As shown above, Labor lost primary votes this election and I would think that they will collect even fewer votes in 2025. Structurally, Labor might be the party in Australia that is at the highest risk of becoming politically irrelevant. This is not a comment about Labor policies, but simply an observation regarding the trend of their core voters.
The classic Labor elements in the workforce have been shrinking. Take union membership, for example. Today, unions play a much smaller role than in the past. Labor needs to reinvent itself to remain a major party in the future. The SPD, the German Labor party, now frequently polls well below the German Greens. This is not an unlikely scenario in Australia.
The Liberals will likely strengthen the conservative wing of the party and not move towards a pro-business approach to climate change policy. Peter Dutton was well respected in the defence circles for his previous portfolio. Making him party leader makes sense since he is both the biggest name left and a capable politician.
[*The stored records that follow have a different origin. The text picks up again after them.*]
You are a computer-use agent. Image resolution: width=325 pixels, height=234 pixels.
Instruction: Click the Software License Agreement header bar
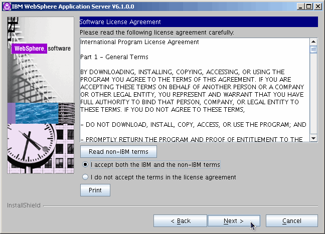199,22
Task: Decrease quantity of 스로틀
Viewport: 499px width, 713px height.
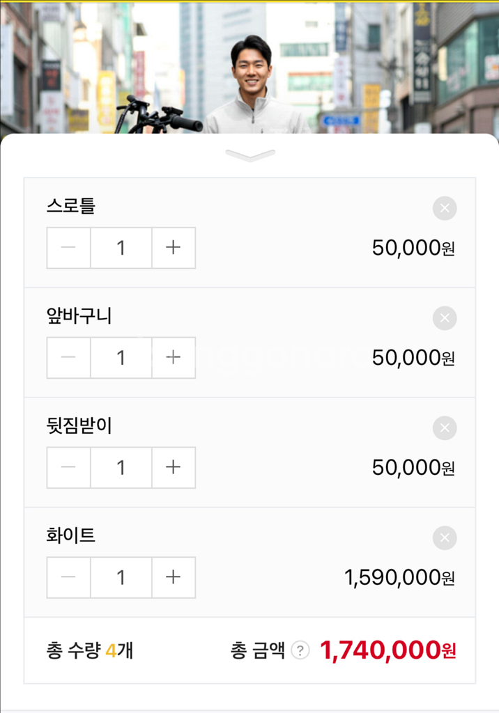Action: pyautogui.click(x=68, y=248)
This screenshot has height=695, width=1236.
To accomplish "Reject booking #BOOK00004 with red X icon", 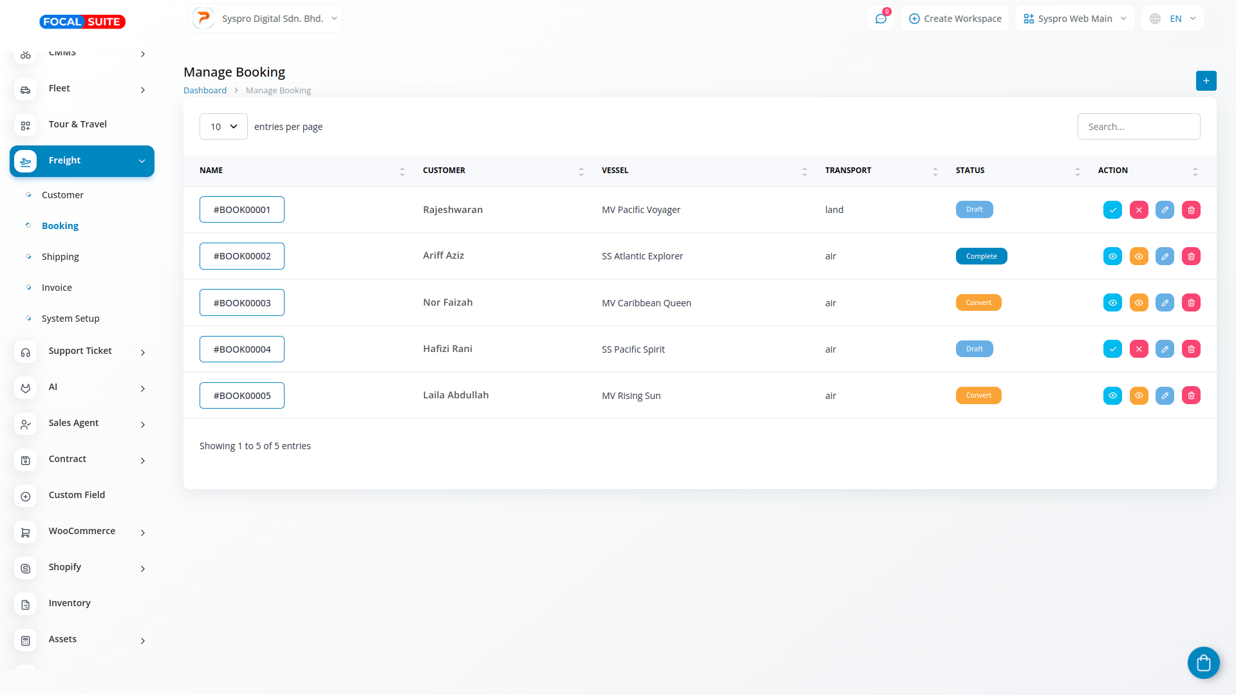I will 1139,349.
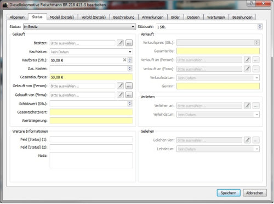Open the browse button next to Besitzer
This screenshot has width=274, height=204.
pyautogui.click(x=129, y=43)
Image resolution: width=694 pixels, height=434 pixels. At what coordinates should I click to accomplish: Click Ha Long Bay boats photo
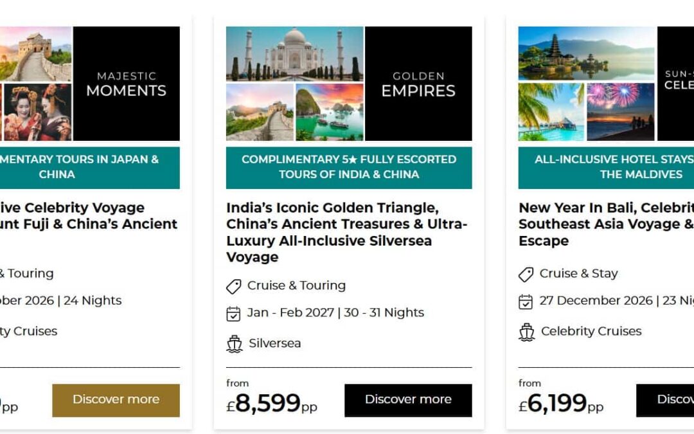click(x=329, y=112)
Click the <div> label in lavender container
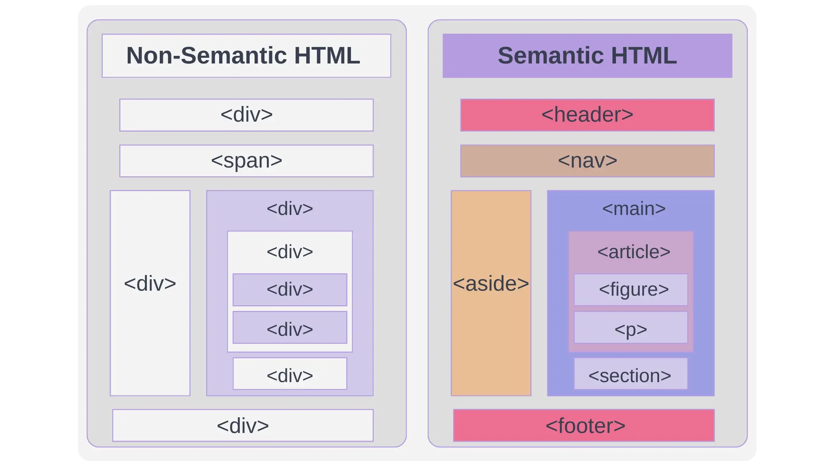 pyautogui.click(x=289, y=209)
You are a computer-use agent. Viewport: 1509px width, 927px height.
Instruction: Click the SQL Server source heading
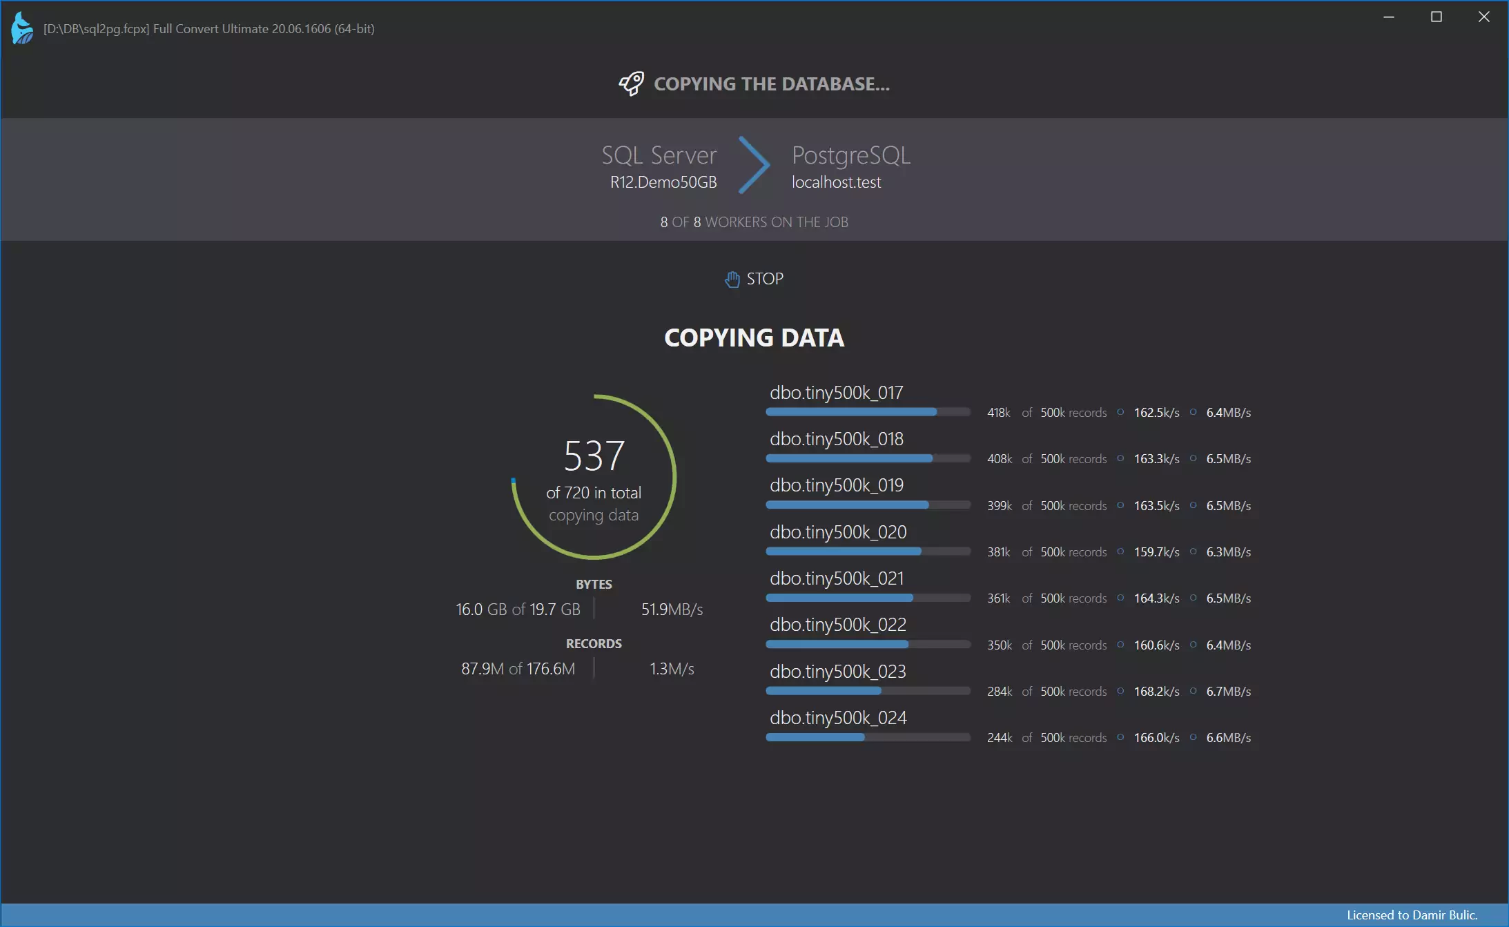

He is, however, probably the worst choice to win back the female vote and draw voters from the centre, though. This means the Liberals must hunt for votes on the right. Can Dutton snatch voters from Pauline and Clive? Of course he can, but this will require a shift to the right of the Liberal Party.
All of that clearly leaves the Greens as the big winners, right?
Almost 1.5 million Australians voted for them – they grew their share of votes to 11.7 per cent – and now hold (almost certainly) four seats. That’s a clear vote of confidence for their agenda. The Greens’ optimism is mostly justified. In Europe, it’s not uncommon for a green party to win even more votes, so why wouldn’t Australia’s Greens continue to grow?
Up to now, the Greens were the only party leading the way in terms of environmental policies. If you wanted to vote for sustainability, you kind of had to vote Greens. A pro-sustainability vote was a far-left vote. Now teal candidates offered a largely centrist environmentalist perspective and celebrated great successes. Maybe the future of the environmentalist movement lies more towards the centre of politics than previously imagined?
If more Independents pop up, if Labor doubles down on environmentalism, if the Liberals shape a believable pro-business approach to environmentalism, the Greens would certainly lose some of their core voters. If the major parties learn their sustainability lessons, if more centrist teal candidates pop up, the rise of the Greens will stop abruptly.
If I had to venture a guess about the 2025 election, I’d say the Greens will gain another percentage point or two, while Labor and Liberals will both lose votes. Labor will out-lose the Liberals. The teal candidates will be perceived as having successfully managed their first terms, and a few more independent candidates will pop up across the country. This time they might attack a few Labor seats as well.
The teal vote might well get stronger. The far-right vote is probably near its zenith. In Germany, the far-right doesn’t seem to be able to break past 10 per cent for a prolonged period. As I view Australia as less prone to right-wing narratives than Germany, I would say One Nation and United Australia will collectively lose votes.
I am happy to be proven wrong regarding my predictions – in three years, of course.